"A Boy's Life" Play Tees
It has been almost 4 1/2 years since we said goodbye to our NICU family. We opened shop in spring of 2015 and have been blown away by the growth and support of our vision for A Boy's Life! We continue to donate a portion of our sales to our local NICUs that will forever remain near and dear to my husband, myself and family.
"A Boy's Life" tees are printed throughout the year to celebrate the seasons and themes of a little ones’ life. Our shirts are hand selected and printed here in the United States. We have also partnered with a talented graphic design artist, Matthew Godfrey, who has been amazing at helping me bring my idea to life. It has been such a fun journey so far, and so grateful for the outpouring of support. Special thanks to everyone who has been a part of this special project.
A Boy's Life was inspired by one of our own. Our vision is to bring awareness and funding of ECMO machines to NICUs near and dear. These fun tees capture the hearts of little ones, and it is our hope to capture your hearts to help give back to a place that gave so much to us.
Bradley was born April 23, 2013 via C-Section. Upon delivery he cried, but not the scream that you would expect or like to hear. Brad, my husband, was able to bring him over for me to see and I was able to hold him for a few seconds before they whisked him away to the NICU. The next couple of days were a blur to say the least and we weren't given much information (which is why we did not know the severity of Bradley's condition). Each time we went to visit Bradley in the NICU he seemed to only be getting worse. I could hardly stand sitting next to him watching as his little chest pumped in and out 100 times a minute.
April 25, 48 hours later, this day was a day we will never forget. By this time it truly had gotten unbearable to visit little B, so I sent Brad down to check on him that morning while my mom and I stayed in my recovery room. Brad came back up to let me know B was still the same, no real change and that he was going to go back down and hang out with him. About an hour later is when everything thing changed. Brad came back to the room with a look on his face that I had never seen, I instantly knew what he was going to tell me... I asked, "are we going to lose him?" and Brad replied (with tears streaming down his face) "yes, we are probably going to lose our little boy" – Crying, he told me, “ Bradley blew a pneumothorax while I was sitting with him, and the doctors attempted to put a chest tube in but he was not responding. Our Neonatal Doctor told me they had done all they could at that point.” In the midst of all of this information all we could do in that moment was hold each other and pray. During this time I had never experienced so much pain. I will never forget the prayer we prayed in that moment… We prayed that God would comfort Bradley and us, and we understood God may just want Bradley back. I remember telling Brad, “we are going to be ok, we will get through this.” I was suddenly overcome with this overwhelming peace that I myself had never experienced. After our prayer Brad hurried back over to Children’s of Alabama (which was just a small crosswalk away) to be with Bradley in case he passed in that time. Little did we know how much was going to change in the next 20 minutes.
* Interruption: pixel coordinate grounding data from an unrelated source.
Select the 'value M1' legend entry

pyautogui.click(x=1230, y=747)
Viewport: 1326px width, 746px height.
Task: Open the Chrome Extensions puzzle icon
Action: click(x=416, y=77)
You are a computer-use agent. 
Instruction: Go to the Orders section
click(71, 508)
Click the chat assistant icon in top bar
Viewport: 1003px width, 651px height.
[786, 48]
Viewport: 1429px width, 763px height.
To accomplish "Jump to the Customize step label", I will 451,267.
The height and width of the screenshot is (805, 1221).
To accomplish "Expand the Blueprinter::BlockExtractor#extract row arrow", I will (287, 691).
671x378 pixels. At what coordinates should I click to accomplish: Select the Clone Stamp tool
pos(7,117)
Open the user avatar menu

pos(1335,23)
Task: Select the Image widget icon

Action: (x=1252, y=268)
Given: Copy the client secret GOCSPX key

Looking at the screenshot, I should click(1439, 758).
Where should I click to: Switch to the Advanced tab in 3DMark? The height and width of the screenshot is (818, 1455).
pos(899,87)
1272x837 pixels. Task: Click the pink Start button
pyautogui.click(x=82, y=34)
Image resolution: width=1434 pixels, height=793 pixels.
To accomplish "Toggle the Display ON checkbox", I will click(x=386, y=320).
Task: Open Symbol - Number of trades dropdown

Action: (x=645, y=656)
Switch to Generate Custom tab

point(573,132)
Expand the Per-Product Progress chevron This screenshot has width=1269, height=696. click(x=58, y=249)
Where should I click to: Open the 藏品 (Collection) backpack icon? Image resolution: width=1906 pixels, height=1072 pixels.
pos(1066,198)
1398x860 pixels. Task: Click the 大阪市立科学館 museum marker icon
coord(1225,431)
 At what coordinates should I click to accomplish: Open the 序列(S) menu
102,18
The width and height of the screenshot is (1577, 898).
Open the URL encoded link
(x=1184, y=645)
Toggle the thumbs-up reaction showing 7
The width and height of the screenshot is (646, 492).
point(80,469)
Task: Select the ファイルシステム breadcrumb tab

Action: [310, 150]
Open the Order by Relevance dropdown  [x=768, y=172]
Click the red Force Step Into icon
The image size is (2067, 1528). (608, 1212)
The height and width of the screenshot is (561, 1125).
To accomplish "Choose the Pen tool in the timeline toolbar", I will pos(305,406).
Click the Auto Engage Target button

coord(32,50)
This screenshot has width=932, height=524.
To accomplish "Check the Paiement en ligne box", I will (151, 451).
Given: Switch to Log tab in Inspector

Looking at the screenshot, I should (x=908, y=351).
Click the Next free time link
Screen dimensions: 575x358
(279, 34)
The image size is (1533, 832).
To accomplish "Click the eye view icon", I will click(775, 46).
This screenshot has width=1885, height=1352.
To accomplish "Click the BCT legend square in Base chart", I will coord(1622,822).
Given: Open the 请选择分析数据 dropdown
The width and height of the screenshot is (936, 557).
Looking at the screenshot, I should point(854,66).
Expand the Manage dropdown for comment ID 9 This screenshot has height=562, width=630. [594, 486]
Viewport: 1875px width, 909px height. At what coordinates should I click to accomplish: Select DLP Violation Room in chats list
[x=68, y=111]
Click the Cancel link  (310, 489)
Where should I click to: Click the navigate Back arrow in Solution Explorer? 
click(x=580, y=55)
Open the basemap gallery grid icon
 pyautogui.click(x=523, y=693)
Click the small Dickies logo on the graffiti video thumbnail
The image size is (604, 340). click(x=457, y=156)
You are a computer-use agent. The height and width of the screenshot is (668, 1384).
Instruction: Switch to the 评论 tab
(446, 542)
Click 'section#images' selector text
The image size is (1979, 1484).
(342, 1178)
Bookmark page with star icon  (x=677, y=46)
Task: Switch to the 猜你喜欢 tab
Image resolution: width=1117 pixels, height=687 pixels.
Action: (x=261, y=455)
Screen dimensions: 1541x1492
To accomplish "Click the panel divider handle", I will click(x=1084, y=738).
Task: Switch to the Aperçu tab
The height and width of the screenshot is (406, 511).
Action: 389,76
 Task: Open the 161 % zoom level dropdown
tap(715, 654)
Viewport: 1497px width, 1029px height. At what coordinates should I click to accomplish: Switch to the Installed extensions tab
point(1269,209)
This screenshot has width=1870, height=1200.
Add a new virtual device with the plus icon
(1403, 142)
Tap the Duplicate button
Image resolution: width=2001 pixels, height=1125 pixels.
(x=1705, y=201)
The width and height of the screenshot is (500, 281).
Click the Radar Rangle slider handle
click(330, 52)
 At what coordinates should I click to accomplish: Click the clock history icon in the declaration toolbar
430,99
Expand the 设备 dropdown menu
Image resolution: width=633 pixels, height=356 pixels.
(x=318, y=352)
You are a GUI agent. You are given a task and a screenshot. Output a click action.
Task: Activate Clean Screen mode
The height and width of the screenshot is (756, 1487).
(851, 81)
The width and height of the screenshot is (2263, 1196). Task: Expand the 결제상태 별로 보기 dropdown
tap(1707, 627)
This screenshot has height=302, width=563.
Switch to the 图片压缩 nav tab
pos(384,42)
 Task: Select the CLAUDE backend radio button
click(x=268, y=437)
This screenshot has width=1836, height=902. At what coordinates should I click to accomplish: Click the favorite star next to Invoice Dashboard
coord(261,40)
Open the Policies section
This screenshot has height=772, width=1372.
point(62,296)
My in room phone rang and it was one of the NICU coordinators from Children’s letting me know they had stabilized Bradley. I honestly was at a loss for words as I had just “accepted” the worst. I did not know how to even wrap my mind around what was being said. She told me he was being evaluated for a special machine, ECMO (Extracorporeal Membrane Oxygenation).
In that very moment I began learning everything I could about this machine. I learned that there were limited machines across the country and although it comes with a long list of statics and risk factors… I knew this was Bradley’s only chance for survival. We were told if he had not been a crosswalk away we would have indeed lost him.
Bradley was placed on ECMO shortly after evaluation for an extreme case of PPHN (reversible lung disease). I will never forget the look of that machine. Completely horrifying, watching all of your child’s blood being taken from his body, pushed through a tube to be oxygenated, and filtered back into his body. However, the love and expertise of our nurses and doctors amazed us. I remember like it was yesterday as I was standing over Bradley … I looked at Brad and said, “Brad, if we make it out of here, it will be my mission to give back as much as I can to this place.”
Once Bradley was placed on ECMO we saw some of the first signs he may actually pull through. For those six days that Bradley was on ECMO Brad and I were zombies (the best way to describe it), but felt the love and comfort of God at all times. Family and friends surrounded us from all around and even strangers showed their love and support. An overwhelming experience in itself. ECMO came and went with ZERO complications, perfect MRI and Neuro tests and the tubes (from all over) began to disappear...
We spent exactly one month in the NICU at Children’s of Alabama. As any NICU parents would understand, these people become your family. It truly is unexplainable. Bradley has been thriving ever since. Now, I am fulfilling my wish I made that day standing over Bradley … I have now found a way to give back to this place that gave it all back to me.